Comment 3: Could TTM still achieve better performance for larger models (e.g. DeiT-T or DeiT-S)? VanillaKD shows under strong training settings, the original KD also performs well.
Response: Both TTM and WTTM have essentially the same computation complexity as KD does. They can be applied wherever KD is applicable. In the literature, KD has already been widely used in improving the performance of larger models such as the transformer models you mentioned. So, there’s no reason why TTM and WTTM cannot.
In the interest of time and also due to our limited computational resources, we tried our best in the last a couple of days and managed to generate one result for DeiT-T on ImageNet without tuning any hyperparameters. The result is shown in the table below.

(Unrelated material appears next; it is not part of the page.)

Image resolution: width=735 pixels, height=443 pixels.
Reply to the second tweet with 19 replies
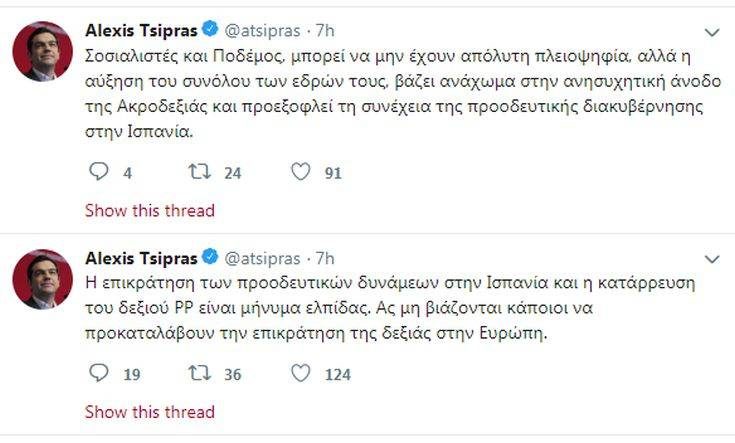tap(98, 373)
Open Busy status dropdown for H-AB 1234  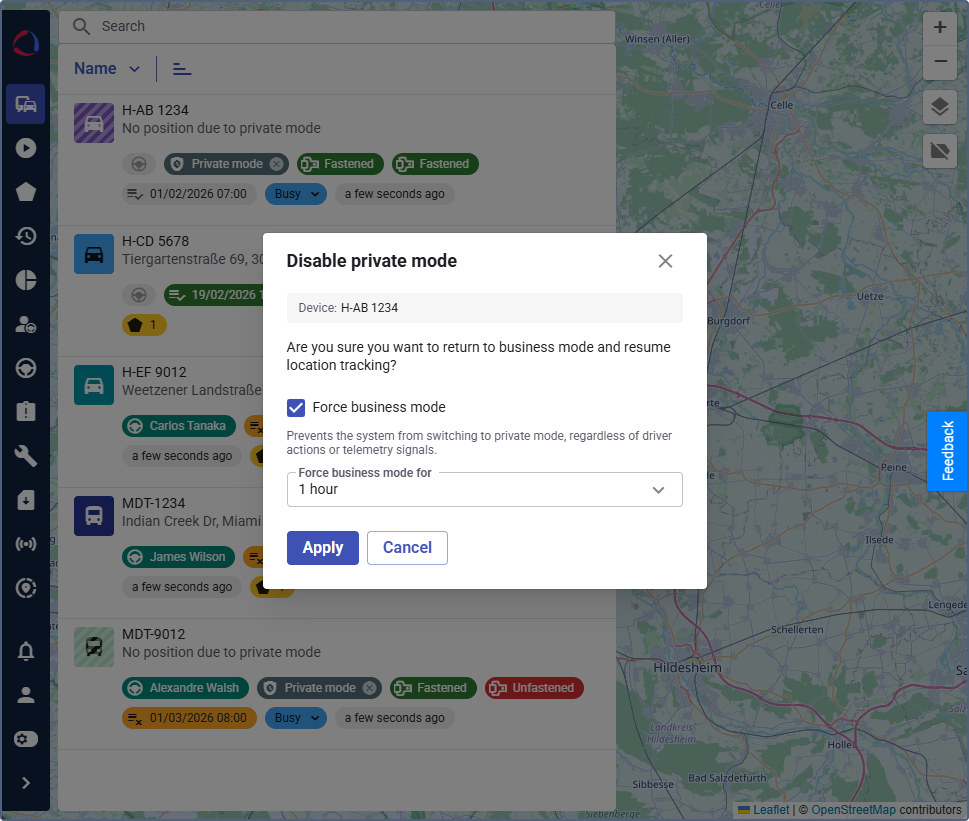click(x=296, y=194)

| Teacher | Student | KD | WTTM |
|---|---|---|---|
| RegNetY-16GF (82.9) | DeiT-T (72.2) | 72.2 | 72.7 |
Following the training strategy of the original DeiT paper [1], KD is not able to improve the Top-1 accuracy (%) performance of DeiT-T on ImageNet (72.2%), while WTTM can improve the performance to 72.7%. This small example at least shows the potential of WTTM for larger models.

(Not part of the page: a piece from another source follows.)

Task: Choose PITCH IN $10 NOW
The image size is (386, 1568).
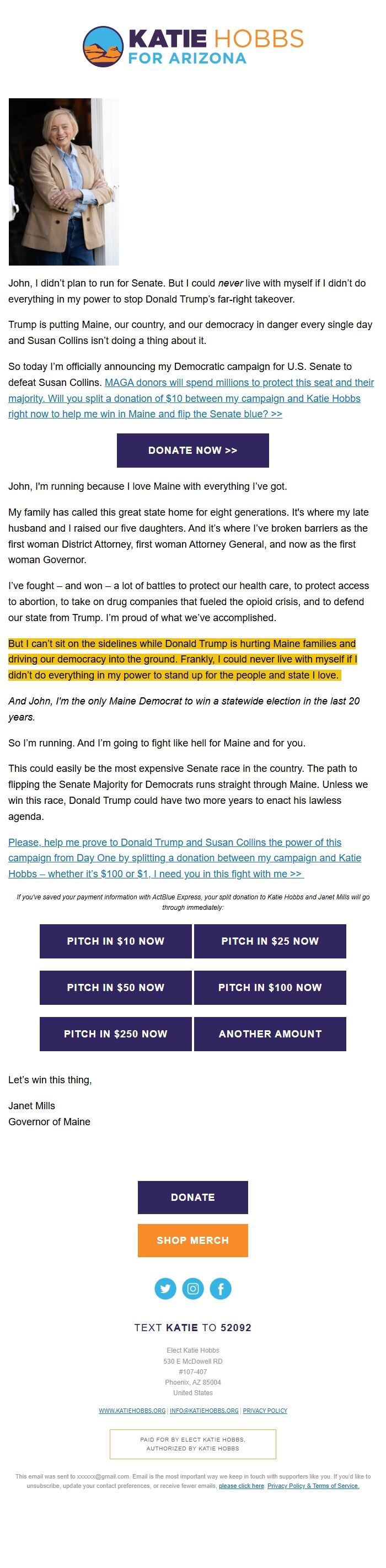Action: pyautogui.click(x=115, y=941)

Note that the training strategy in [1] is also quite strong, including AdamW optimizer, cosine LR decay, label smoothing, stochastic depth, repeated augmentation, Rand Augment, mixup, cutmix, random erasing and so on, with carefully tuned hyperparameters for each ingredient. Therefore, we believe that our method is still better than the original KD even in strong training settings.
[1] Touvron et al., "Training data-efficient image transformers & distillation through attention", ICML 2021.
I am still concerned about the perfromance of larger models. In Tab.11 of paper NKD, KD can improve the performance of DeiT actually. Could you provide the performance with the proposed WTTM? It may need about two days to train a DeiT-Tiny.
Thank you for your reply. In the past two days, we have conducted the experiment for WTTM using the official implementation of the NKD [1] paper. We directly used the configuration file specified in the official repository and simply replaced the code of the NKD loss with our implementation of the WTTM loss. For reproducibility, we included the files we modified in our supplementary materials (see folder TTM_deit), together with the log file of our experiment. As you may find out in the log file, our experiment stopped at the end of the 273rd epoch unexpectedly, due to some file system error. However, we didn't have enough time to rerun the experiment, so we decided to report the performance at the 272nd epoch.
Our result is shown in the following table:
| Teacher | Student | KD | NKD | WTTM |
|---|---|---|---|---|
| DeiT III-Small (82.76) | DeiT-Tiny (74.42) | 76.01 | 76.68 | 77.69 |
It's clear that WTTM has an outstanding performance even though we didn't finish all the 300 epochs, and we believe that the performance of WTTM can be further improved in the last 28 epochs.
Hopefully, this result can address your concern.
[1] Yang et al., "From Knowledge Distillation to Self-Knowledge Distillation: A Unified Approach with Normalized Loss and Customized Soft Labels", ICCV 2023.
Dear Reviewer 2Z26,
Thanks again for reviewing our paper. Since the discussion period is going to end soon, we are eager to know if you are satisfied with our previous responses. If no, please kindly tell us your remaining concerns and hopefully we can address them before the deadline. If yes, we wonder if it’s possible for you to raise the score. In any case, we would be extremely grateful to hear from you.
Thanks.
I suggest to add the results for DeiT. I decide to increase my score.
Thank you so much for your appreciation of our responses. We are glad that you raised your score. We will rerun the experiment to complete 300 epochs and add our results for Deit in the final version of our paper.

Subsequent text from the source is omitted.